O franzino egípcio soltou uma baforada impressionante, como se tivesse pulmões de atleta e na densa névoa que se alastrava entre nós, lançou as seguintes palavras:

- Ao longo do curso do tempo cósmico, governado pelas doze constelações, as constelações do zodíaco, prevalece a noção de que muitas vezes é o mal quem segura as rédeas do pangaré que chamamos destino.

Palavras ignoradas pelo barman que mais uma vez guiou a conversa para onde queria, dizendo:

- Então Hedayat adotou a cosmologia zurvanista e nos deparamos com ela incorporada no protagonista do Mocho Cego, não o tempo todo, mas ocasionalmente, como na sequência quando é seduzido pela figura feminina, figura que assume cada vez uma forma diferente e que pode ser interpretada como o demônio da luxúria e da tentação que seduziu Zurvan. Já as figuras masculinas, personagens diversos que habitam as páginas do Mocho Cego, no final das contas podem ser reduzidos às projeções da subconsciência do próprio narrador. São, portanto, sombras. Muitas sombras de um só “eu”.

Não me pareceu tão absurdo, já que àquela altura tava vendo tudo dobrado. Só achei melhor ficar quieto e deixar o rapaz continuar. E ele continuou:

- Chegamos assim à ideia de que somos sombras de versões arquetípicas mais perfeitas de nós mesmos que existem num plano supramundano. Mas que por lá há menos arquétipos do que há pessoas aqui no mundo, o que significa que nossa personalidade estilhaça, se desmantela em elementos avulsos, ao cair à terra. Nossa missão, portanto, é tentar juntar as peças deste quebra-cabeças e recobrar a nossa personalidade em sua plenitude. E os mazdaistas, lembra deles?

- Lembro. A marca de carro japonesa tem alguma coisa a ver com isso?

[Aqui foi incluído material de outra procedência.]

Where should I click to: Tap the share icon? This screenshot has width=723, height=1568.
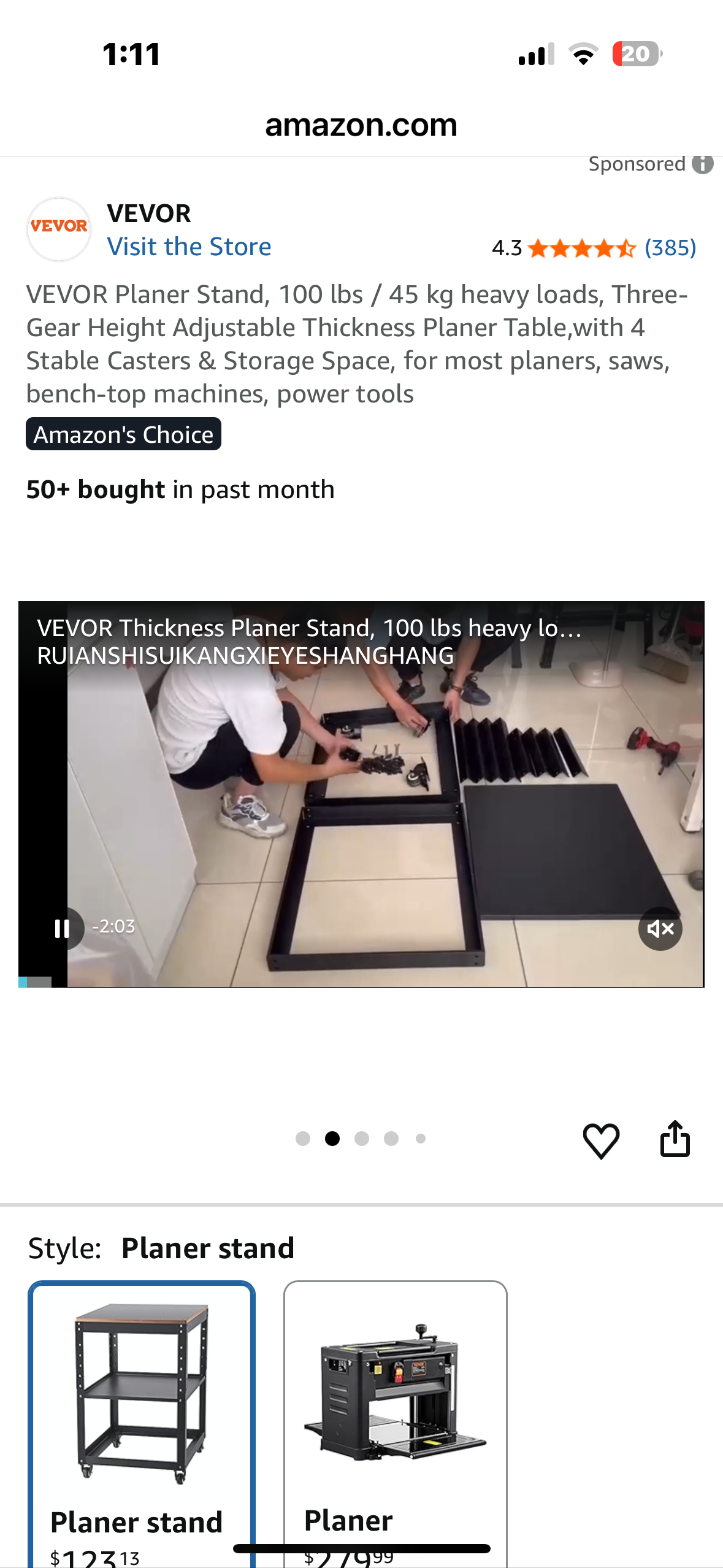click(x=675, y=1139)
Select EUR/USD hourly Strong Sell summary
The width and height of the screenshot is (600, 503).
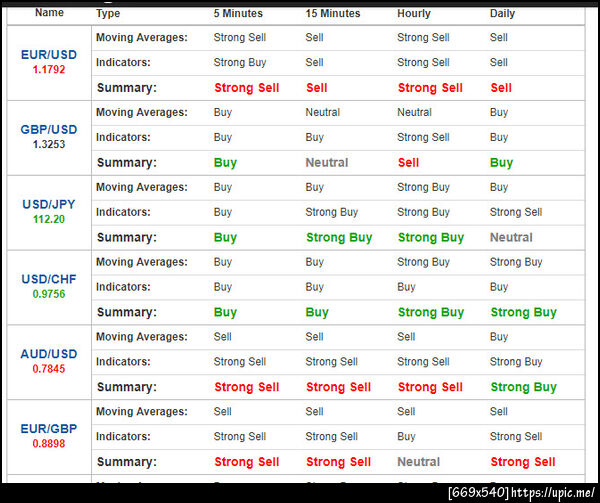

- Tem, mas não é relevante. Enfim, os mazdaistas foram duramente perseguidos por sugerirem que práticas eróticas e o amor livre e essas coisas, eram maneiras de reintegrar as sombras psíquicas, de se reconectar com a alma gêmea no plano supramundano e de atingir um estado espiritual mais elevado. No reino da Pérsia em quatrocentos antes de Cristo, isso deve ter sido mesmo uma puta heresia. Muito bem, então, ãhm, o que eu tava dizendo? Ah, isso mesmo, também vemos estes conceitos no Mocho Cego. Pois há lá todo tipo de imagens eróticas que sugerem uma investida do protagonista, uma investida não necessariamente bem sucedida, para restituir estes diversos elementos, estes aspectos desagregados de sua psique.

A mulher ressurgiu das trevas e se sentou no colo do egípcio, que se recusou a passar o beque pra ela, indiferente ao olhar furioso da megera.

Tinha a impressão de que também eu me desagregava. Se minhas sombras me abandonavam e debandavam para salvaram a si, eram elas pedaços da alma: o tributo a ser pago pelos excessos desta noite. Quem eram esses caras? E essa mulher? Esse é o bar mais caído, mais sórdido em que pus os pés na vida. Zurvan e o demônio. Quente pra cacete. E eu suava e bebia, suava e bebia e não lembrava mais de como tinha vindo parar aqui. Um inseto atraído pela luz da lamparina, pensei. Trágico, pensei. Que saudades da luz do dia.

- Quero um Mazda. — disse a todos os presentes.

- Sabia que Sadegh Hedayat vendeu toda a sua biblioteca para poder voltar pra Paris?

- Não sabia.

- E sabe o que ele fez, assim que chegou em Paris?

- Se matou.

Me levantei. Um ponto final mais absoluto que este, não há.